- _Task to carry out_:
Once the line containing "[Telegram] (75, 2482)" is found in the records below, return it and each following line exactly, up to and including the line containing "Smocked Paisley Tube", and nothing else.

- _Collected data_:
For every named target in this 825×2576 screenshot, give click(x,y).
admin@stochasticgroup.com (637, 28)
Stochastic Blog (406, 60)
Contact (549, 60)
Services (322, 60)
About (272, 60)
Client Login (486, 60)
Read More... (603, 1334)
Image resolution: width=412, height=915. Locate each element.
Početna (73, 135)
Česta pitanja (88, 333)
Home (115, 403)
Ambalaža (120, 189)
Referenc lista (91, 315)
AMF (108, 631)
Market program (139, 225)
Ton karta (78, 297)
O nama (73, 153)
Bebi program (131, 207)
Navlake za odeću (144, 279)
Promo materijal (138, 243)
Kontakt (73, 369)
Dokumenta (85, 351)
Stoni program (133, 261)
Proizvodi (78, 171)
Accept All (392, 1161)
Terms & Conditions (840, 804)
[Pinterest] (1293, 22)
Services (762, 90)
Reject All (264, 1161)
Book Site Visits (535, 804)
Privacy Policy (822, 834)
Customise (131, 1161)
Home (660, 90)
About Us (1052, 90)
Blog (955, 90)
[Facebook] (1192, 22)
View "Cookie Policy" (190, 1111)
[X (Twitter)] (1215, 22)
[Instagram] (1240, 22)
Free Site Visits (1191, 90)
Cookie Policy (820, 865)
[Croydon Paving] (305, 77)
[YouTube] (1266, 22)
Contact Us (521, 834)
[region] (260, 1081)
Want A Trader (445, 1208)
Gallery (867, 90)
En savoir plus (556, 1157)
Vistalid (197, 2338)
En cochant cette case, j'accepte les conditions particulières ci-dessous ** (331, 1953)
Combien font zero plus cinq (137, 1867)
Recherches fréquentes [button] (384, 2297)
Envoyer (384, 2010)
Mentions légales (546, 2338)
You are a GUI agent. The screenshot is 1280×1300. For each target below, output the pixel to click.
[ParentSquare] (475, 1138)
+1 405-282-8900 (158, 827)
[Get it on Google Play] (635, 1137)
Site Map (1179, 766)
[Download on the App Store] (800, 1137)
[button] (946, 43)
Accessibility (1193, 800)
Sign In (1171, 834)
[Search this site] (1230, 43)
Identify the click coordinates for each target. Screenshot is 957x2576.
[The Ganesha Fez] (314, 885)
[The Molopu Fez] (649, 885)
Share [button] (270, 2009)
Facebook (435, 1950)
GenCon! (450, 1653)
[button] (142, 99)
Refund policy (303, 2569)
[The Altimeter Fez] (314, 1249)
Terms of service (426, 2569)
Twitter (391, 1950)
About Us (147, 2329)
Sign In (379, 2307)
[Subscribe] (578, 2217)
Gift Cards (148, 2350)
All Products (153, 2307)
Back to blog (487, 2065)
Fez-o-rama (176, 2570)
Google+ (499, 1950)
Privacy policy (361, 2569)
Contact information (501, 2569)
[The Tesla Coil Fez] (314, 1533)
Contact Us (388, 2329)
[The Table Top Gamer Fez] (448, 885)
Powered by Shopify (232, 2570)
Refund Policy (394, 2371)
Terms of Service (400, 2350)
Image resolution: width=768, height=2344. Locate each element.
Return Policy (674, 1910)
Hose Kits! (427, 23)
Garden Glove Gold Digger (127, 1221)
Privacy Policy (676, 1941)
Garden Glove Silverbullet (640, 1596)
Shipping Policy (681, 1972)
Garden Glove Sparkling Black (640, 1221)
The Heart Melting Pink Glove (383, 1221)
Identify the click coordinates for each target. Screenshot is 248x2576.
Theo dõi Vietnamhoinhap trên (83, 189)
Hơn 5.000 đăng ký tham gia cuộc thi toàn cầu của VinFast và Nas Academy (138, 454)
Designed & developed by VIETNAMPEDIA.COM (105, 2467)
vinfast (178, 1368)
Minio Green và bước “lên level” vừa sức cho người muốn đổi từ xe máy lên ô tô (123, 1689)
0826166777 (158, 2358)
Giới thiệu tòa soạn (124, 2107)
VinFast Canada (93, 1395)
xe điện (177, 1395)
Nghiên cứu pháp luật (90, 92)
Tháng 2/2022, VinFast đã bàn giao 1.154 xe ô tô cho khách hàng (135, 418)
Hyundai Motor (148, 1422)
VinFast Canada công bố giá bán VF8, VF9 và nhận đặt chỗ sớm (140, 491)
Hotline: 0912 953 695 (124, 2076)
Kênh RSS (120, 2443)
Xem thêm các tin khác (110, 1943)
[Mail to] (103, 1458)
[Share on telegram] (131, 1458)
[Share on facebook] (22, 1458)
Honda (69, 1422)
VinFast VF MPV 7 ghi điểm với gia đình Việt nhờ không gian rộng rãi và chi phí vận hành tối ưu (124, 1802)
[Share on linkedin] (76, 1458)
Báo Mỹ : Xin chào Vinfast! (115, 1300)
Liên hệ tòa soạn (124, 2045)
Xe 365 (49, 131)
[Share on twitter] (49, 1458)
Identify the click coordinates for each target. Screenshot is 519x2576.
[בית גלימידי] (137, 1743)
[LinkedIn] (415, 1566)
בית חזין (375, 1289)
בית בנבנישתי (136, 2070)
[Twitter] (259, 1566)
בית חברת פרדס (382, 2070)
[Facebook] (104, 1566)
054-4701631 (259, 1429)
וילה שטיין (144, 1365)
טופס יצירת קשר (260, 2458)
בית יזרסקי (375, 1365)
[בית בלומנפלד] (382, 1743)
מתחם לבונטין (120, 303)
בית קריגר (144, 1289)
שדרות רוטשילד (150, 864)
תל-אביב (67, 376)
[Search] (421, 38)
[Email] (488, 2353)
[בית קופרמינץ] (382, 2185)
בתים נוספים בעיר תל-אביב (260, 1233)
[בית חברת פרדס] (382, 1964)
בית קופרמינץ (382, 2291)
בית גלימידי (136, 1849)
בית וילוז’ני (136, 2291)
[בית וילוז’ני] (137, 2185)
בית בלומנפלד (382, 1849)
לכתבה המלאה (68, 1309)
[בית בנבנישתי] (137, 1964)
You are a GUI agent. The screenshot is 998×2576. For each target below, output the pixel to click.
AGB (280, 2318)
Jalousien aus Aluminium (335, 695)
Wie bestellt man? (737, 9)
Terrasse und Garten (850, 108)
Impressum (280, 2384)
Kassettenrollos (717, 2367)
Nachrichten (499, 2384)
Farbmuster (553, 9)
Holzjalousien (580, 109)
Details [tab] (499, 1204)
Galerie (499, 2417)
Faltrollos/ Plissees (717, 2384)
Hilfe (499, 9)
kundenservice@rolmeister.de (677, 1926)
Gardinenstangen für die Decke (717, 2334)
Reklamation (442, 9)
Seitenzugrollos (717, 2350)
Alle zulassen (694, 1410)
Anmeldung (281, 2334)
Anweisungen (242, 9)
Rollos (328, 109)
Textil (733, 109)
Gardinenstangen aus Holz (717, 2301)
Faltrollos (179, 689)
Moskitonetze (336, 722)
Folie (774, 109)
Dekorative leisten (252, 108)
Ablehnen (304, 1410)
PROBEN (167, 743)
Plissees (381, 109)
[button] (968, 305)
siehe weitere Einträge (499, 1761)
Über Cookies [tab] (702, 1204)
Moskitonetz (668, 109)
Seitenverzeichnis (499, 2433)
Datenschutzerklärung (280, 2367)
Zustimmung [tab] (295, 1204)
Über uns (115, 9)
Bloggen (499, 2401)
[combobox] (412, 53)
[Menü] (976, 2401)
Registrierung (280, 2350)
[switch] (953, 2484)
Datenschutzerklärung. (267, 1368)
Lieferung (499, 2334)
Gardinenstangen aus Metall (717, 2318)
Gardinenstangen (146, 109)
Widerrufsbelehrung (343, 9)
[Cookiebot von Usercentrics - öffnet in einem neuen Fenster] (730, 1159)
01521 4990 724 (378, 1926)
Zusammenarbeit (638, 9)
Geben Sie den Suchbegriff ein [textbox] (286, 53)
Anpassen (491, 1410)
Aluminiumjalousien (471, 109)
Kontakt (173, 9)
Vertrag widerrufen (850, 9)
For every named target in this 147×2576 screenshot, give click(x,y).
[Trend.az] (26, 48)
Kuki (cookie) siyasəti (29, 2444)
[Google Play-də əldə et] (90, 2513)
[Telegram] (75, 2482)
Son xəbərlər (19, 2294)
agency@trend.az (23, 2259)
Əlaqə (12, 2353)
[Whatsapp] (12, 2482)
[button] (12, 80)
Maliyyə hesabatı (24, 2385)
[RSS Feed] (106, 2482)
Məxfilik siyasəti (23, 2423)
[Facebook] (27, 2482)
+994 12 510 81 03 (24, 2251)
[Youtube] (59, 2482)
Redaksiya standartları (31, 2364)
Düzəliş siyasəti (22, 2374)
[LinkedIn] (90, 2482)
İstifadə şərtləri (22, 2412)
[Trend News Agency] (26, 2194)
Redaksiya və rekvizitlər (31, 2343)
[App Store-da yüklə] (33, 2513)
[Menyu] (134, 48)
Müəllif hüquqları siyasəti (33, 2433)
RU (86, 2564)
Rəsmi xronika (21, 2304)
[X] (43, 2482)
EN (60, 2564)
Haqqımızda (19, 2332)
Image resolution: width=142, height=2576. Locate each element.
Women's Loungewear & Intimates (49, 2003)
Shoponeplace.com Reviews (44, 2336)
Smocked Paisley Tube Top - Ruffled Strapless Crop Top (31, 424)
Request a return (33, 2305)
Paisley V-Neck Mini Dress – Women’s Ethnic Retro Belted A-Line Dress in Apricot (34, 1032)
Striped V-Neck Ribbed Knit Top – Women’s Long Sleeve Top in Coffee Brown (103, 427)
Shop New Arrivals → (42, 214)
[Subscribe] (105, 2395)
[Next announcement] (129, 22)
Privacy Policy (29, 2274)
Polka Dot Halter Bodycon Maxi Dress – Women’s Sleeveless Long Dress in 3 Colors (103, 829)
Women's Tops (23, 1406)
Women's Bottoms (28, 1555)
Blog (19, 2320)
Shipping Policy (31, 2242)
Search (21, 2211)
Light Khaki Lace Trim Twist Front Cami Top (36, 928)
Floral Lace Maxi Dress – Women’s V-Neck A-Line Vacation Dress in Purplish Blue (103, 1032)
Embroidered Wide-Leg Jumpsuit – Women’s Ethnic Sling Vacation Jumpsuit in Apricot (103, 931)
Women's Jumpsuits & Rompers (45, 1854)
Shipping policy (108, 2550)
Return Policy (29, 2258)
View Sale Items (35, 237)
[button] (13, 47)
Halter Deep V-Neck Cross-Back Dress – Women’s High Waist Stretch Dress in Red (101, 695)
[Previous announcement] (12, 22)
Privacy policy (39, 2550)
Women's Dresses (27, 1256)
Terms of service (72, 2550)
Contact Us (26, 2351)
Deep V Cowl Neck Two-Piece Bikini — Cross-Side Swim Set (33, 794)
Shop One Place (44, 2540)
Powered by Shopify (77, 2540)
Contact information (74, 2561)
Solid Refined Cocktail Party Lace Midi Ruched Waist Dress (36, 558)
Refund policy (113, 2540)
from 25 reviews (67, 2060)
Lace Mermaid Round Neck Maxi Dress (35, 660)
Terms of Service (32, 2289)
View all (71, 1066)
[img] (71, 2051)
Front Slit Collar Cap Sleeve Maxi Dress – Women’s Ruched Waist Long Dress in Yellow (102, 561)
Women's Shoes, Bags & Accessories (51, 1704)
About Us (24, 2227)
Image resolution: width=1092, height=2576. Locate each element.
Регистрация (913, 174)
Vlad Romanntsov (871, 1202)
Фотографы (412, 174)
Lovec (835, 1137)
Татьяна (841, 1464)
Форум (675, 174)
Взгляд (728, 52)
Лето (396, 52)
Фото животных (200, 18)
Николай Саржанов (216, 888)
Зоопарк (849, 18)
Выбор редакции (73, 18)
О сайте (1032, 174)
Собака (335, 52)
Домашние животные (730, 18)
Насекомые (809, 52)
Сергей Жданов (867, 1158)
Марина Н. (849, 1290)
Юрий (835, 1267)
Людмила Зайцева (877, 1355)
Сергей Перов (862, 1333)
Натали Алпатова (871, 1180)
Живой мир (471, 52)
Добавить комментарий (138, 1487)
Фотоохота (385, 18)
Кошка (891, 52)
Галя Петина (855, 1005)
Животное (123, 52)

- _Task response_:
[Telegram] (75, 2482)
Son xəbərlər (19, 2294)
agency@trend.az (23, 2259)
Əlaqə (12, 2353)
[Whatsapp] (12, 2482)
[button] (12, 80)
Maliyyə hesabatı (24, 2385)
[RSS Feed] (106, 2482)
Məxfilik siyasəti (23, 2423)
[Facebook] (27, 2482)
+994 12 510 81 03 (24, 2251)
[Youtube] (59, 2482)
Redaksiya standartları (31, 2364)
Düzəliş siyasəti (22, 2374)
[LinkedIn] (90, 2482)
İstifadə şərtləri (22, 2412)
[Trend News Agency] (26, 2194)
Redaksiya və rekvizitlər (31, 2343)
[App Store-da yüklə] (33, 2513)
[Menyu] (134, 48)
Müəllif hüquqları siyasəti (33, 2433)
RU (86, 2564)
Rəsmi xronika (21, 2304)
[X] (43, 2482)
EN (60, 2564)
Haqqımızda (19, 2332)
Image resolution: width=142, height=2576. Locate each element.
Women's Loungewear & Intimates (49, 2003)
Shoponeplace.com Reviews (44, 2336)
Smocked Paisley Tube Top - Ruffled Strapless Crop Top (31, 424)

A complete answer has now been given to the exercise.